On the other hand, the emerging trend on strontium hexaferrites is the synthesis and characterization of novel materials where strontium or iron is or both of those are substituted with different ions, especially rare earth metal ions, for the search of unique magnetic properties. For example, samarium doped SrM, Sr_1– Sm_xFe_{12– x}Zn_xO₁₉ (x = 0.0 - 0.4) were produced by ball-milling followed by a solid-state synthesis at 1473 K by Wu et. al. [14]. The authors found out that the sample where x=0.2 displayed the single phase and the highest saturation magnetization at both 5 K and 300 K, Curie temperature (T_c) decreased with the elevation in the composition. and the coercive force increased along with the temperature and decreased with increasing “x” ratio up to x=0.3 [14]. To understand the exact positions of those dopant ions and hence their effect on the magnetic properties, Mossbauer spectroscopy stays as the correct technique.
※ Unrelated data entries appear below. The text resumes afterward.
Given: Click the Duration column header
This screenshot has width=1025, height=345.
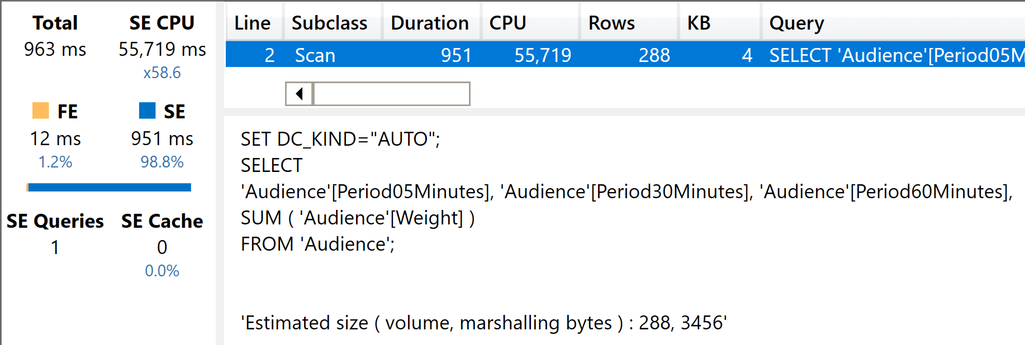Looking at the screenshot, I should (x=429, y=23).
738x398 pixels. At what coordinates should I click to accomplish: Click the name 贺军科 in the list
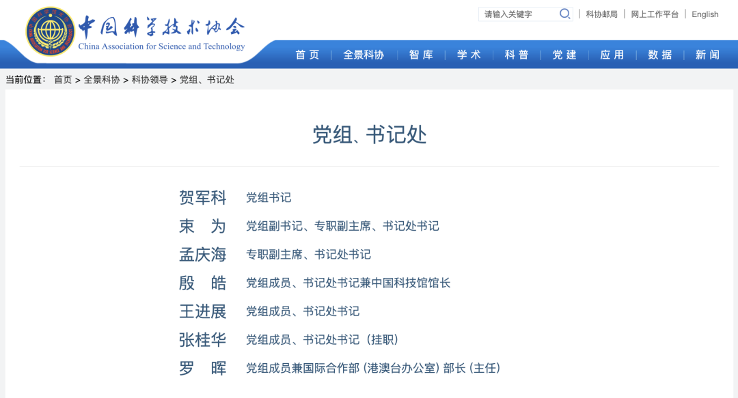[202, 197]
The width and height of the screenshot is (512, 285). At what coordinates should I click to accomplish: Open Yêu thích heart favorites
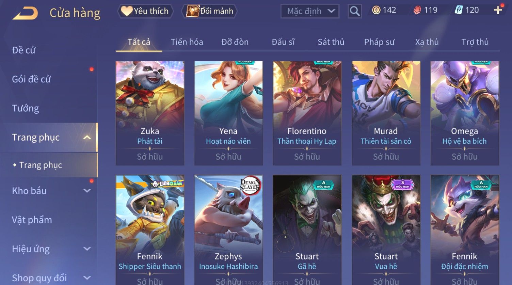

The high energy (10-12 eV) of Mossbauer spectroscopy enables researchers to obtain detailed information regarding site occupancy and hyperfine interactions in ferrites [5]. Bercoff and co-workers investigated the Co-Nd co-doped SrM nanoparticles (Sr_1-xNd_xFe_12(1-x)Co_xO₁₉ (x = 0.0 – 0.4)) by sol-gel auto-combustion followed by calcination [15]. The decrease in the particle size while a very slight change in the cell parameters confirmed the introduction of those dopant ions into the structure easily. M_s values slightly increased from 72 to 76 emu/g as well as the coercivity (26.40 to 58.70 A/m for x = 0.0 - 0.3). Mossbauer analysis showed that the vacancies of irons were not evenly distributed over the lattice. On the other hand, the site for Co/Fe substitution was mainly in the 4f₂ site. The migration of ions was promoted by iron and oxygen vacancies so that the substitution of Nd was successful and did not have a significant magnetic difference up to x=0.3 whereas the co-substitution with Nd and Co enhanced their magnetic behavior in the iron-deficient SrM. Many studies in the literature focus just on the room-temperature magnetization behavior of SrM however, to truly understand the thermal effect on the magnetic characteristics of SrM, measurements over a wide range of temperature should be conducted [16].

A comparison study of Sr(Co_xZr_x)Fe_12−2xO₁₉ and Sr(Ni_xZr_x)Fe_12−2xO₁₉ HFs (x ≤ 0.10) have been presented in previous publication to investigate the structural and magnetic characteristics. It has been found that both compositions showed hard ferrimagnetic (FM) nature at 300 and 10K. Moreover, the M_s, M_r and n_B were enhanced for Sr(Co_xZr_x)Fe_12−2xO₁₉ whereas these values are reduced for Sr(Ni_xZr_x)Fe_12−2xO₁₉ at measured temperatures [17]. As a continuation to our previous paper, we report a comparison study of magnetic properties versus low temperature, ZFC-FC, and AC susceptibility along with Mossbauer spectroscopy for Sr(Co_xZr_x)Fe_12−2xO₁₉ and Sr(Ni_xZr_x)Fe_12−2xO₁₉ HFs.